It's better to not cart every last piece of gear you own around. I'm fairly bad about dragging most of my gear with me if I'm driving somewhere, but if you aren't careful, this can really get into your way. Like my friend who was complaining that he dragged a bunch of camera gear around but didn't take a single shot.
I think it boils down to the minimum amount of gear you can do with finesse anything you might randomly want to photograph. Constrained by the size of your container.
This means that I go out a LOT lately with just my Canon G7, because it's so small and can fit within my bike trunk bag. This also means that I tend to bring either my 35mm camera or my Mamiya RB67 but not necessarily both. Likewise, I love my Sunpak 622s, but I've been carrying my Vivitar 285HV instead because the 622 is too big.
The interesting thing I've discovered is how well Hugin works. I can take a stitched panorama with no gear but the camera and my hands. I'll get a fairly high-resolution image out of it and, as long as I'm careful, it'll look quite seamless.

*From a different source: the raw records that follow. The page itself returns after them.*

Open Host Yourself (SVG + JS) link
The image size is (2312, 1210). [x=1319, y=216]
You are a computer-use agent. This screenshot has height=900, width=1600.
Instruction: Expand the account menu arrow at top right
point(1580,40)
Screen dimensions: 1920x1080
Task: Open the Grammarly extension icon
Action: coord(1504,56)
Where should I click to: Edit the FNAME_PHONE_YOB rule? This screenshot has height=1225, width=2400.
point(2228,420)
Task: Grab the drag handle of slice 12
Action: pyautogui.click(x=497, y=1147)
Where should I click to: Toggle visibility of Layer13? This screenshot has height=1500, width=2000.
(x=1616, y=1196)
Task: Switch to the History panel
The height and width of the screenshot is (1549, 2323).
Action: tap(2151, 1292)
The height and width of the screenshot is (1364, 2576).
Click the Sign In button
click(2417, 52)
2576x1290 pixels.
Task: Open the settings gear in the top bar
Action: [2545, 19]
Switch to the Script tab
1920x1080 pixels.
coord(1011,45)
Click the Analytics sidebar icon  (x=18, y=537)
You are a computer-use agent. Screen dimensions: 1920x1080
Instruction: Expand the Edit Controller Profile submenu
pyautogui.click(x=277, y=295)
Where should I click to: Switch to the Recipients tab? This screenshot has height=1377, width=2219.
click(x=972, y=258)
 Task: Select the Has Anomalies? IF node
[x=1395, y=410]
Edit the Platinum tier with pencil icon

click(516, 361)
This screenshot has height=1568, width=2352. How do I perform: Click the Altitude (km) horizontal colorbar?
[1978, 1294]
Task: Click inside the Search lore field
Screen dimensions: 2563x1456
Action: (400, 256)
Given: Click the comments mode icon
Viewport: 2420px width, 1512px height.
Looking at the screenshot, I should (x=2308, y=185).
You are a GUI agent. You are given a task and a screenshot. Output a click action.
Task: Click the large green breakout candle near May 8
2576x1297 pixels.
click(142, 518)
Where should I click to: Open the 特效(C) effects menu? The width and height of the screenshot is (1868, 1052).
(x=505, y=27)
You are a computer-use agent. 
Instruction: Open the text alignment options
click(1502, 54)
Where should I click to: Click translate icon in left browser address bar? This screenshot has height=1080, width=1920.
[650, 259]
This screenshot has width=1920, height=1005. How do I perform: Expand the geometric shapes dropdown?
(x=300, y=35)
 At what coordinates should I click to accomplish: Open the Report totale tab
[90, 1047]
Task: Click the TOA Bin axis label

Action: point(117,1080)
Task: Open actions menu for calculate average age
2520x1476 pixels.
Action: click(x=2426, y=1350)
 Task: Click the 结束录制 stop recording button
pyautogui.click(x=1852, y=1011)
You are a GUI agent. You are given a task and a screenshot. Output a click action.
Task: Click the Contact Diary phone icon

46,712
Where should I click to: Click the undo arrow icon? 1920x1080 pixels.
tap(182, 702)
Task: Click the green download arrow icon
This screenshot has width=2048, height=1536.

I think that organization plays a role. See, I've always got a backup for my memory card on my camera because I stuffed a Micro SD to SD adapter in the digital camera's little velcro compartment and I've got a Micro SD card in my phone. If I can grab a single case for some batch of gear, it works out better than individually picking the pieces I want to bring today. Because the FlashZebra adapters are so tiny, I tend to just leave them mounted to gear when I put it away.
Upon realizing this, I decided to start work on this problem more carefully. I think it's an optimization problem. For my bike, I've got two sets of bike bags.. one small trunk bag for weekend adventures that sits atop my rack, and one pair of panniers that hook to the side of the rack for actually hauling stuff. Some things I'd rather not have to buy multiple copies of, so it works out better if I can move some of my roadside repair gear between the trunk bag and the panniers. And it also works nicely to be able to empty the panniers if I want to carry groceries in them instead of my laptop and lunch. So I worked out what was actually important to have at the same time as I'd need something else, what needed to move between bags, and how to package things up such that my bike bags are neatly organized.
I think the same techniques apply to the camera bag. I'll probably write some more down the road, once I see what works.